Menschenversteher mit Herz

von Redaktion

Jahrhundert-Journalist Georg Stefan Troller mit 103 Jahren in Paris gestorben

Georg Stefan Troller nannte sich selbst einen suchenden Heimatlosen. © WDR/dpa

Georg Stefan Troller spürte dem Schicksal anderer nach. Seine freche Direktheit machte ihn zu einem der bedeutendsten Journalisten und Dokumentarfilmer der Nachkriegszeit des deutschen Fernsehens. Er sprach mit Marlene Dietrich, Ingrid Bergman und Konrad Adenauer ebenso wie mit einem querschnittsgelähmten Vietnam-Veteranen, der den Mut hatte, sich in seiner Verletzlichkeit nackt in der Badewanne filmen zu lassen. Georg Stefan Troller führte rund 1700 Interviews und schuf mehr als 170 Filme über Menschen und ihre großen wie kleinen Lebensgeschichten. Nun ist der Österreicher und US-Staatsbürger jüdischer Herkunft im Alter von 103 Jahren gestorben, wie seine Tochter Fenn Troller in Paris mitteilte.

Schon in den Sechzigerjahren stellte er in Interviews mit Prominenten der französischen Kulturszene Fragen, die alles andere als gewöhnlich waren. „Sind Sie glücklich mit Ihrem Leben?“, wollte er etwa wissen. Das war neu, unerhört, aber vor allem spannend, denn weltbekannte Stars antworteten oft berührend offen. Mit seinem unverwechselbaren Stil und dem „human Touch“, den er als Erster ins Fernsehen brachte, wurde er zu einer Legende des deutschen Journalismus – und zum Vorbild ganzer Generationen.

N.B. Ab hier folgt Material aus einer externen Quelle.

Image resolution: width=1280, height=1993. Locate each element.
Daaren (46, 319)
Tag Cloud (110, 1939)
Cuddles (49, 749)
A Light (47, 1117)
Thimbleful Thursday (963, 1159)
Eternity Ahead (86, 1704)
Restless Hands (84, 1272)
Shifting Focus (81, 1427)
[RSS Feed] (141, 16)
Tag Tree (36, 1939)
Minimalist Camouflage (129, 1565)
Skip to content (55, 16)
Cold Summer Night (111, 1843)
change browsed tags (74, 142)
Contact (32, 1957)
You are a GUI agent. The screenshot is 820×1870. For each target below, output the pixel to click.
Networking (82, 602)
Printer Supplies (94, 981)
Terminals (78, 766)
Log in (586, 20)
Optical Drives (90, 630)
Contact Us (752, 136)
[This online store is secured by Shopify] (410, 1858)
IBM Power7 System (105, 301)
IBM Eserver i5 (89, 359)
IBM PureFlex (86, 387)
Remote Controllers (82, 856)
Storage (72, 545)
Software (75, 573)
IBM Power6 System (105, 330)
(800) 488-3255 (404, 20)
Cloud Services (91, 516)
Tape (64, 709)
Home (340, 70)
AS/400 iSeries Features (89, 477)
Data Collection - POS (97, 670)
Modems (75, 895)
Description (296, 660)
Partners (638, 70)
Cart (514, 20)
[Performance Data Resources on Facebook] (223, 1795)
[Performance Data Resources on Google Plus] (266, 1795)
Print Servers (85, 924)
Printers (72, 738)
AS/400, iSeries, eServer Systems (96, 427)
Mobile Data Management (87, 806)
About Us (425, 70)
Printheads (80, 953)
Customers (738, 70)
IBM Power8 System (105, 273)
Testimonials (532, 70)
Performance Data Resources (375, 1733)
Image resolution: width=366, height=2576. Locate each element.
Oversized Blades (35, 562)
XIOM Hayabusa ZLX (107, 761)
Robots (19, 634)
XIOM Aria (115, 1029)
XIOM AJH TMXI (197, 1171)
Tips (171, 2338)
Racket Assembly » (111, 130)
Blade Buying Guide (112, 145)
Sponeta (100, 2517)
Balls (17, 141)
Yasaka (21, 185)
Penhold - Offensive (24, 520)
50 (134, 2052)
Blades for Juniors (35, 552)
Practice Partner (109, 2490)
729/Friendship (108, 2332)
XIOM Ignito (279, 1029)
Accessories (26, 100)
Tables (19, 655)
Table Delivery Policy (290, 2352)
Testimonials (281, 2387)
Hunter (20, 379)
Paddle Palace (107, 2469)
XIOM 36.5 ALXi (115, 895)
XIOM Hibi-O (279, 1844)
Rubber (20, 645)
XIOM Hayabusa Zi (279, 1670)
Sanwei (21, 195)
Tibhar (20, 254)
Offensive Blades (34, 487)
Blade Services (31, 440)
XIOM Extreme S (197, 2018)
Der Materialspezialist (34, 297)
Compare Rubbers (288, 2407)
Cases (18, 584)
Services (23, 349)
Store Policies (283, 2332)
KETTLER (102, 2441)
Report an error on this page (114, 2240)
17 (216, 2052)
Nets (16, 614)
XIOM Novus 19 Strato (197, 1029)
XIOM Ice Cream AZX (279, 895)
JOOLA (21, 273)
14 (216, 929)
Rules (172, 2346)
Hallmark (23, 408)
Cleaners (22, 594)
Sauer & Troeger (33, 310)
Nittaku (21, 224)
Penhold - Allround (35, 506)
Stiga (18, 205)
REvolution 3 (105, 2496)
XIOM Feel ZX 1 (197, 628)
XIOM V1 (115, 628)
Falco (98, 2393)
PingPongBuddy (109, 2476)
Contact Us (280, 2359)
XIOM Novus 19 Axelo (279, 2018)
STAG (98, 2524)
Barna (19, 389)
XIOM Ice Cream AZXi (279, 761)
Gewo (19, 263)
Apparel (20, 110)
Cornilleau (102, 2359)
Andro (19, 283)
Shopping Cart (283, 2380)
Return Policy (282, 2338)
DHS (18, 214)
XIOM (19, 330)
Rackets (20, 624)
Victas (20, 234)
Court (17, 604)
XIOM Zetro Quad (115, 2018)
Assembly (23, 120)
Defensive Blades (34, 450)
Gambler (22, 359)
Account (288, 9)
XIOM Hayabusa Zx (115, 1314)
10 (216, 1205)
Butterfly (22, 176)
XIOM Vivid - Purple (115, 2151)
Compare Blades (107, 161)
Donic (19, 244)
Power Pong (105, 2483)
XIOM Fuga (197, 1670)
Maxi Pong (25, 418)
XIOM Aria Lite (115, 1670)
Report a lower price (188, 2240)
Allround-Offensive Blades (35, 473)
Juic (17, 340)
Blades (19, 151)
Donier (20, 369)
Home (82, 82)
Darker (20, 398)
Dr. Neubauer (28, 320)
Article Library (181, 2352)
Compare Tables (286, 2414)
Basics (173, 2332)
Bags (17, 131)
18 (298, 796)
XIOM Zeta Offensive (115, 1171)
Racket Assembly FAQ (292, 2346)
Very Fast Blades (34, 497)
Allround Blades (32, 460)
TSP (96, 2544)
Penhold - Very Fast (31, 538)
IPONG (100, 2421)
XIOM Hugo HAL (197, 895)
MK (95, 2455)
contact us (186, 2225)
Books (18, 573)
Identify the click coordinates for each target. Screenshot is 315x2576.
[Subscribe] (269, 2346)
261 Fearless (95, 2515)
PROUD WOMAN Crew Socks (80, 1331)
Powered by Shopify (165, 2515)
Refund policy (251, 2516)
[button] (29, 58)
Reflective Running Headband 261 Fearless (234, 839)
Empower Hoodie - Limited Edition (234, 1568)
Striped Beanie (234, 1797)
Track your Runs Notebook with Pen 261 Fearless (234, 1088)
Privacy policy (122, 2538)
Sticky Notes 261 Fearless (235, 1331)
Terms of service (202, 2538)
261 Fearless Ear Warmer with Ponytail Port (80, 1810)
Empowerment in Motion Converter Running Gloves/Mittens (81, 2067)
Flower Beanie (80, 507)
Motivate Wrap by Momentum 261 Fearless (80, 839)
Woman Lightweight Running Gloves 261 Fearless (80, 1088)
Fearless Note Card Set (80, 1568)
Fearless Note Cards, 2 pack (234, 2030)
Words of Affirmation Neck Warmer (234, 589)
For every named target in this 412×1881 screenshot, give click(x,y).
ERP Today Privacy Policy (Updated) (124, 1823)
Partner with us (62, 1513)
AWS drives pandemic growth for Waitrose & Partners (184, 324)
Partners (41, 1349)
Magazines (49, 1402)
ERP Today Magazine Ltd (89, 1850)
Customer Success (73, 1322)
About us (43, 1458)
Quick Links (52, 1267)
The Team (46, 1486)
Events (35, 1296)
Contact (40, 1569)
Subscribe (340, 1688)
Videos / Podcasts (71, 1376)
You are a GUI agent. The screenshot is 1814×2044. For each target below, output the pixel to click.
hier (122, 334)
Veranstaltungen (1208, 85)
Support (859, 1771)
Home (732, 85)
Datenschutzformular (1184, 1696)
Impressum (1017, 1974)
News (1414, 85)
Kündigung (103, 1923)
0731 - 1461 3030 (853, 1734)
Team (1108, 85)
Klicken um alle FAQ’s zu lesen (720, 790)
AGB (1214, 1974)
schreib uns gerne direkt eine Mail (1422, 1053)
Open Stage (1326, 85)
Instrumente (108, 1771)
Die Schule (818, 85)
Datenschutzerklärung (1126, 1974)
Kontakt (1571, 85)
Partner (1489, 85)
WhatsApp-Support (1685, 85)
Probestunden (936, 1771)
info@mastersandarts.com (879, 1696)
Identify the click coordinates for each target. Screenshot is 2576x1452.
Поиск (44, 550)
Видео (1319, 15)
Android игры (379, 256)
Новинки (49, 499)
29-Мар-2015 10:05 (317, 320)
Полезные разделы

In einem Interview zu seinem 100. Geburtstag sagte er dem Bayerischen Rundfunk, er habe in die Menschen „eintauchen“ wollen, um zu verstehen, wie sie zu dem wurden, was sie sind. Immer suchte er einen subjektiven Zugang zu ihnen, manchmal auf recht unverfrorene Art und Weise. Die Schauspielerin Lauren Hutton fragte er beispielsweise, warum sie ihre Zähne nie habe richten lassen, und wurde mit einem überraschten Lächeln belohnt. Die Amerikanerin war mit ihrer Zahnlücke einst auch eines der bestbezahlten Supermodels der Welt. Troller machte die persönliche Sicht der Dinge zum Hauptreiz seiner mehrfach ausgezeichneten Sendungen, wie dem „Pariser Journal“ im Westdeutschen Rundfunk (WDR) mit prominenten Gästen aus der französischen Metropole und der ZDF-Sendereihe „Personenbeschreibung“ mit psychologischen Porträts von Menschen aus vielen Ländern und unterschiedlicher Geschichte. Von A wie dem Boxer Muhammad Ali über K wie Edmond Kaiser, Gründer des Kinderhilfswerks Terre des Hommes, der ihm das Elend der Leprakranken in Indien vor Augen führte, bis Z wie Elmo Zumwalt, der mitverantwortlich war für das Versprühen von Entlaubungsmitteln im Vietnam- Krieg.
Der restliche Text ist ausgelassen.